Red Star Over Russia, Tate Modern review – fascinating history in a nutshell

Red Star Over Russia, Tate Modern review – fascinating history in a nutshell

A glimpse into the design, manipulation and dissemination of images in the USSR

Staged: Soviet soldiers raising the red flag over the Reichstag, May 1945, by Yevgeny KhaldeiDave King Collection at Tate, purchased 2016

Ilya and Emilia Kabakov’s Tate Modern exhibition features an installation made in 1985 of a Moscow bedsit, its walls lined with political posters.

There’s a gaping hole in the ceiling made when the occupant apparently catapulted himself through the roof to escape the incessant clamour of propaganda bombarding Soviet citizens on a daily basis.

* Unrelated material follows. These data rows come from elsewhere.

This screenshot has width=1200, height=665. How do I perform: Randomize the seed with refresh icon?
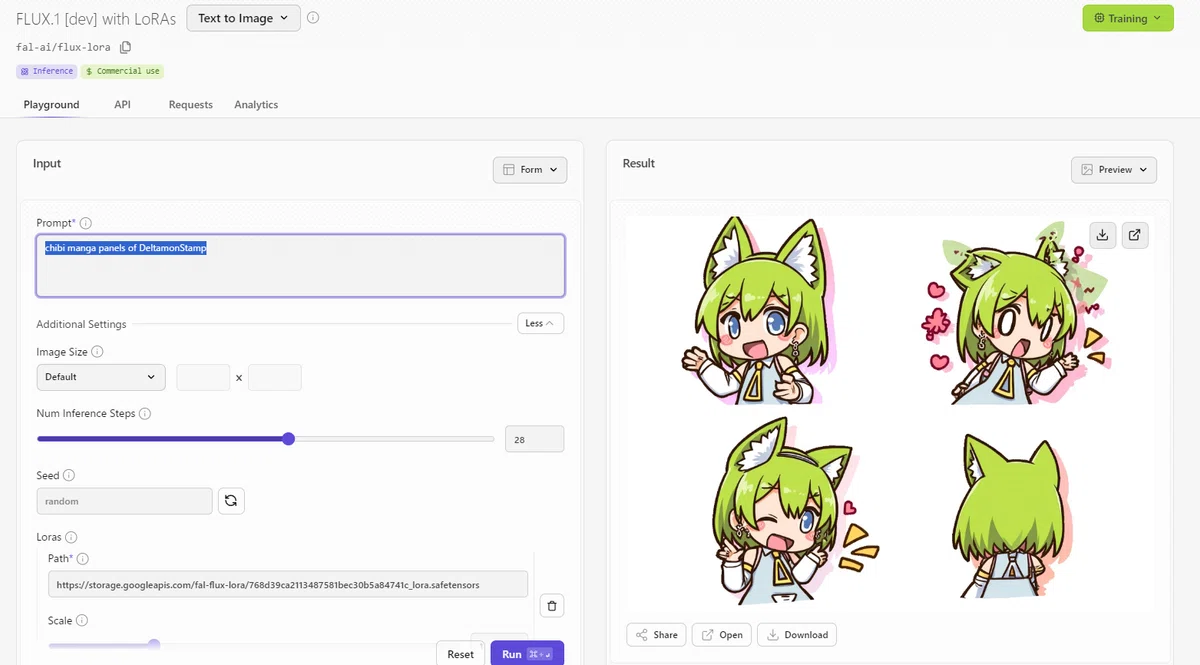pyautogui.click(x=231, y=501)

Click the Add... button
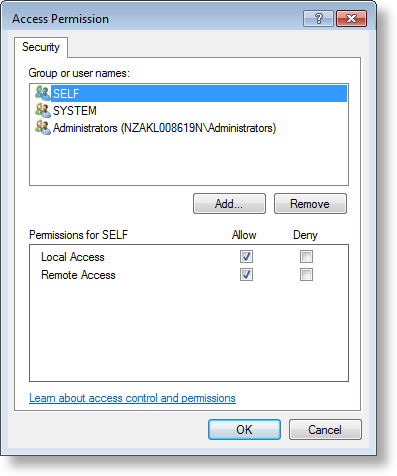coord(229,204)

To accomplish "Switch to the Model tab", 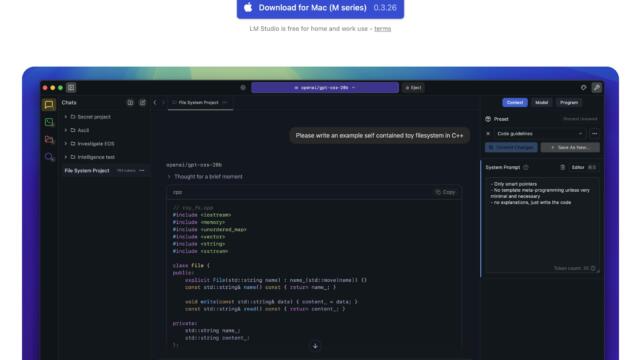I will pyautogui.click(x=542, y=102).
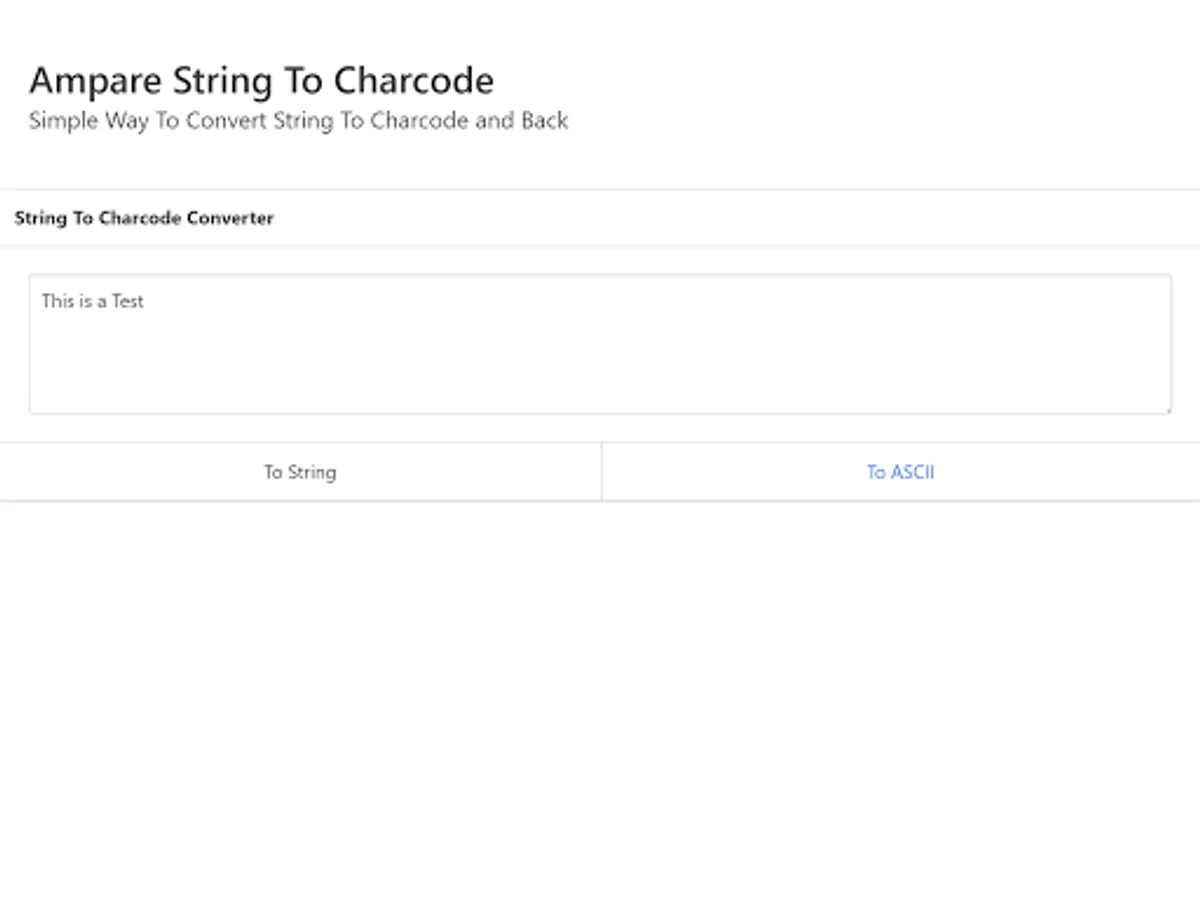The image size is (1200, 900).
Task: Click the word "Test" in the text box
Action: [128, 301]
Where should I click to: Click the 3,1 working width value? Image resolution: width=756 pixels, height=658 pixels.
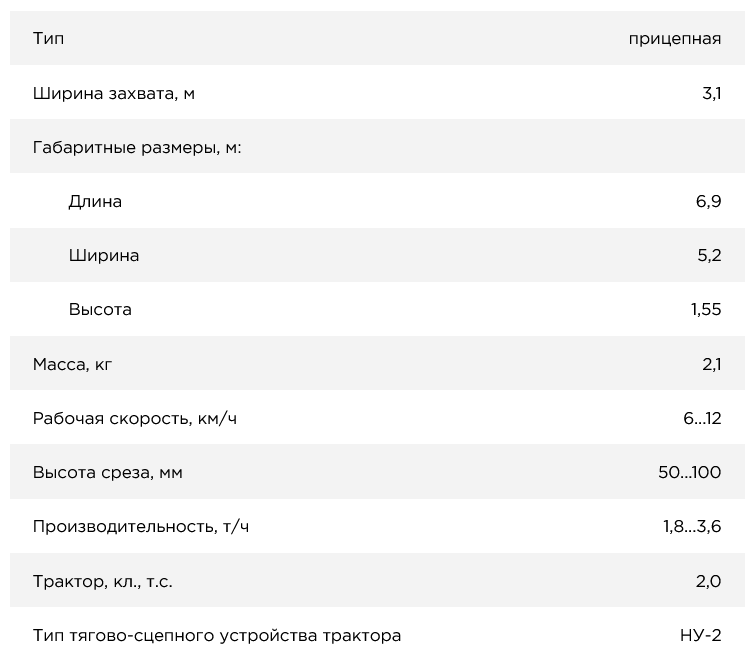[x=711, y=94]
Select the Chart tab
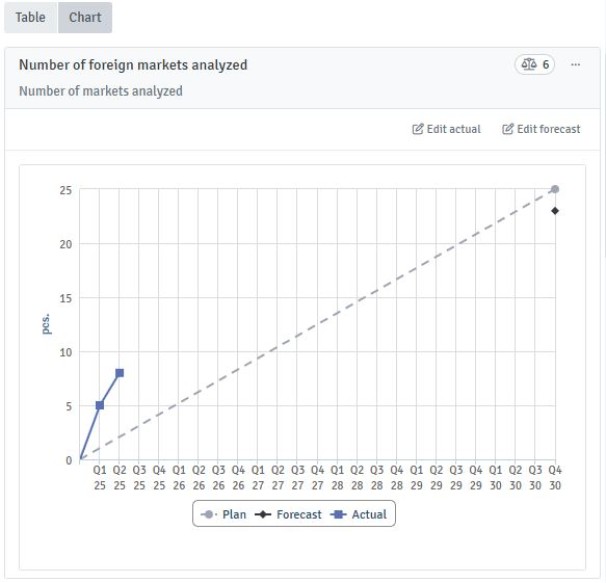Viewport: 606px width, 583px height. 85,17
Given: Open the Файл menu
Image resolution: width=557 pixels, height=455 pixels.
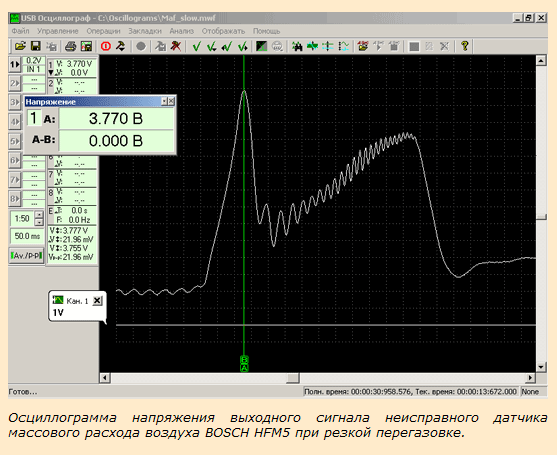Looking at the screenshot, I should click(20, 31).
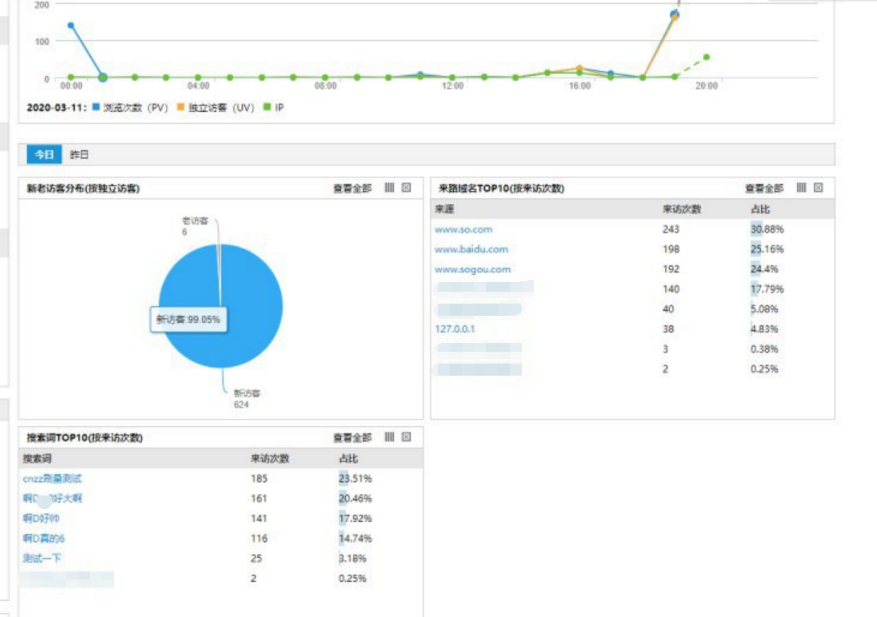
Task: Open the www.so.com source link
Action: click(x=464, y=229)
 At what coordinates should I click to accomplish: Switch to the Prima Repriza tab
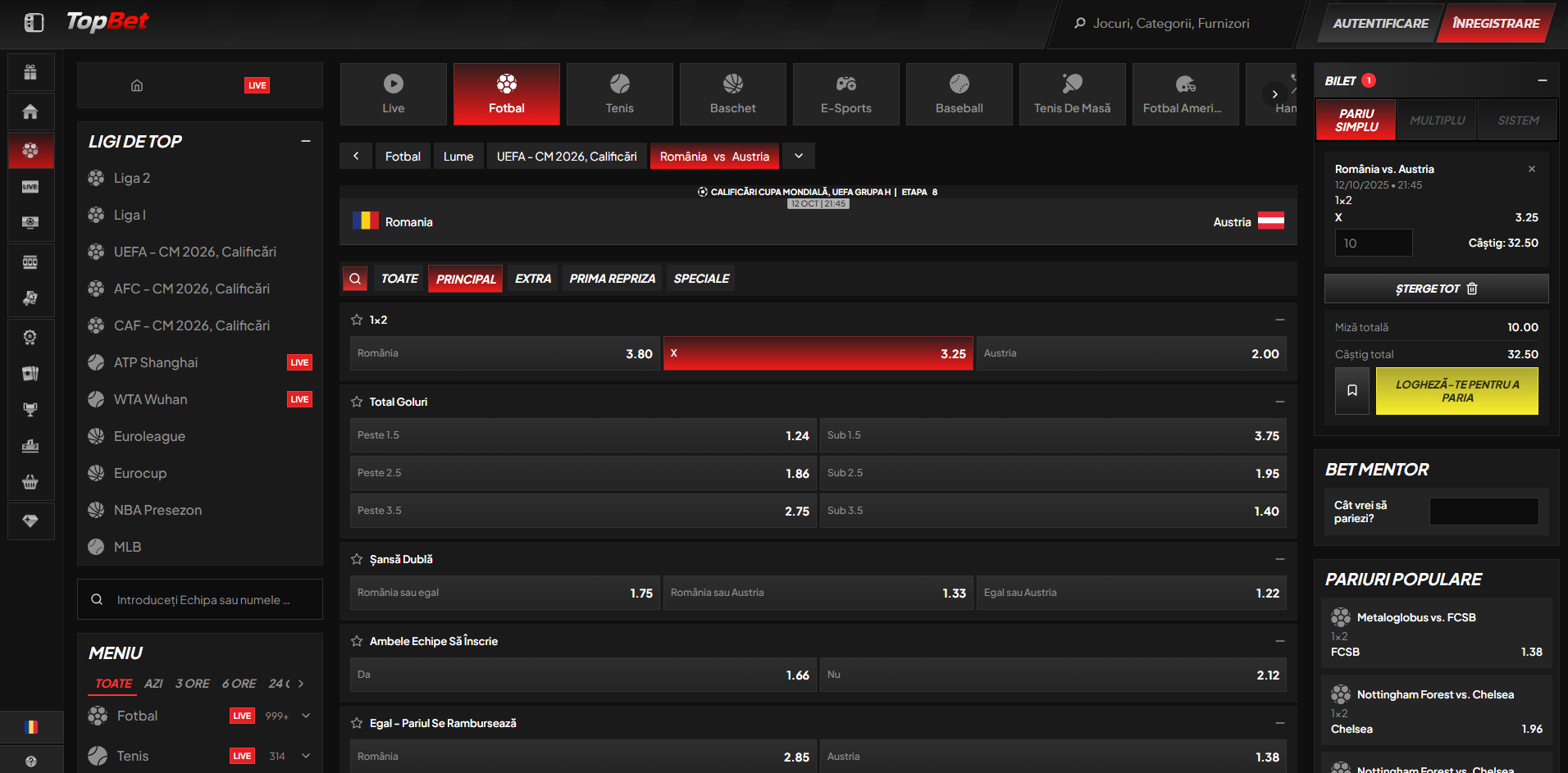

Focusing on these same images, Red Star Over Russia: a Revolution in Visual Culture 1905-55 reveals the incredible range and versatility of the posters, pamphlets, postcards, magazines, books and banners designed to spread the word about the 1917 revolution and galvanise people into action. 

This remarkable collection of ephemera was amassed over many years by graphic designer, Dave King, art editor of the Sunday Times Magazine from 1965 to 1975, who was deeply influenced by the power and simplicity of the images he collected. Especially in the early years of the fledgling regime, artists played a key role by designing visuals clear enough to be understood by a diverse and largely illiterate population. They travelled on board the agitprop trains and ships that disseminated information the length and breadth of the new republic. These were furnished with printing presses so the artists could produce a constant stream of fresh material to augment the talks, films and plays being presented in transit. 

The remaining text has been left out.